Sewingshields – just east of our route’s turning point, but a worthwhile extension offering a superb view – has yielded traces of what archeologists think might have been a Dark Age fort.
[3] Climb over the stile, but instead of following the trail, keep close to the foot of King’s Hill, bearing right up the rise, following a low bank across the bog (marked on OS maps as earthworks). When you reach a break in this bank, turn left onto the clear footpath, and follow it on to the boggy moorland of Ridley Common. This area is very boggy after heavy rain & the path is indistinct. Though faint initially, the path grows more pronounced as it approaches a conifer plantation (at NY793693; not drawn on OS maps), which it cuts through the middle of, emerging from the far side to continue in a straight line along the high ground, with views over Broomlee Lough to the north.
(C) Local legend asserts that one of its incumbents, for reasons now long forgotten, once threw a chest of treasure into the peaty waters of nearby Broomlee Lough. He then cast a spell, declaring that the riches could only be recovered by “twa’ twin yands (horses), twa’ twin oxen, twa’ twin lads, and a chain forged by a smith of kind (the seventh in an unbroken line of blacksmiths)”. In the course of time, a young smith called Ridley duly heard the story and, having located what he thought was the chest, attempted to haul it out of the lough with the help of his specially recruited twin horses, oxen and lads. But just as the box broke the surface the chain shattered and the chest sank to the bottom, never to be seen again. The young man, it turned out, had mistakenly included an ancestor who hadn’t been a smith.

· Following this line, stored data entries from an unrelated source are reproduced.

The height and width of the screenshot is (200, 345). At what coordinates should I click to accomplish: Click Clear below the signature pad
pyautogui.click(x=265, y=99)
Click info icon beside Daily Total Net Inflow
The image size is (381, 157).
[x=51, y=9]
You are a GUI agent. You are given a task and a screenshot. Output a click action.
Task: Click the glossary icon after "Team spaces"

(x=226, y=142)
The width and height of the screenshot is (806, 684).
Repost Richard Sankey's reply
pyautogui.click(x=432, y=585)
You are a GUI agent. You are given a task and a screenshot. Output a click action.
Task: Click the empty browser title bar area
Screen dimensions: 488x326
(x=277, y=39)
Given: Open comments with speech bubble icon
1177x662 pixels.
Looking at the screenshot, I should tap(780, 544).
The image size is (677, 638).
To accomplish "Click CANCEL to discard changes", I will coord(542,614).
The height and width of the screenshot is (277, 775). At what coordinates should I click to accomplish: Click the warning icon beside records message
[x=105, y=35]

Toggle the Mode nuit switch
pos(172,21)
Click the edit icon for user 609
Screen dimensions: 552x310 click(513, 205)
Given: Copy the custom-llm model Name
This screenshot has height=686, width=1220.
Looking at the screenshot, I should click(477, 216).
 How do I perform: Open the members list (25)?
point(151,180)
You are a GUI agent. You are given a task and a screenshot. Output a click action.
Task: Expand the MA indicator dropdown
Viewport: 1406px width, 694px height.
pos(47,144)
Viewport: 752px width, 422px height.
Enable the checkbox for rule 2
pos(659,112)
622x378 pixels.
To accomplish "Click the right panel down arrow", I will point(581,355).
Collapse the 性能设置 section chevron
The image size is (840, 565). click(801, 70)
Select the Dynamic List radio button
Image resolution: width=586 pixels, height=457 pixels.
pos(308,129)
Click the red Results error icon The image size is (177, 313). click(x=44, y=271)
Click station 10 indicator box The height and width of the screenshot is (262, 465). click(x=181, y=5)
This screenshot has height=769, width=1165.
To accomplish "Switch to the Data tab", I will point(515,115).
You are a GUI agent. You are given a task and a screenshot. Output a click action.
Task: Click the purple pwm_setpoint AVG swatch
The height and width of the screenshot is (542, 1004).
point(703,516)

[4] Crossing the stile near the intersection with the Pennine Way, our path then skirts and passes a lime kiln at another junction, where you should keep straight on.Gradually the trail bends left, eventually meeting another path. Bear left at this junction, and follow the clear path over a gate into the yard of Hotbank Farm.
[5] Passing the farm buildings on your right, you cross a stile beyond the yard to rejoin the main Hadrian’s Wall path at Milecastle 38. Turn left on it and follow the trail uphill and along the edge of a small wood, as fine views of Crag Lough and Steel Rig are revealed to the west. This next section over Hotbank and Cuddy’s Crags strings together the most famous panoramas on the wall. A final stretch past Milecastle 39 and through the long pine wood on top of Housesteads Crags brings you back to the fort, where you turn right through the gate and follow the path downhill past the museum to the National Trust visitor centre, car park and bus stop.
(D) Another echo of the same obscure period in English history resides in the name of Cuddy’s Crags, west of Housesteads. “Cuddy” refers to Saint Cuthbert, whose relics are believed to have rested here en route between Lindisfarne a
nd Durham, when the Holy Island was under attack from Vikings in 875 AD. With its perfect view of the wall winding through the pine woods of Housesteads Crags, and on over the great wedges of the Whin Sill, the hilltop can seem an ethereal place, especially at dawn, when the sun pierces the eastern horizon and illuminates the blankets of transparent mist that invariably envelop the cliffs.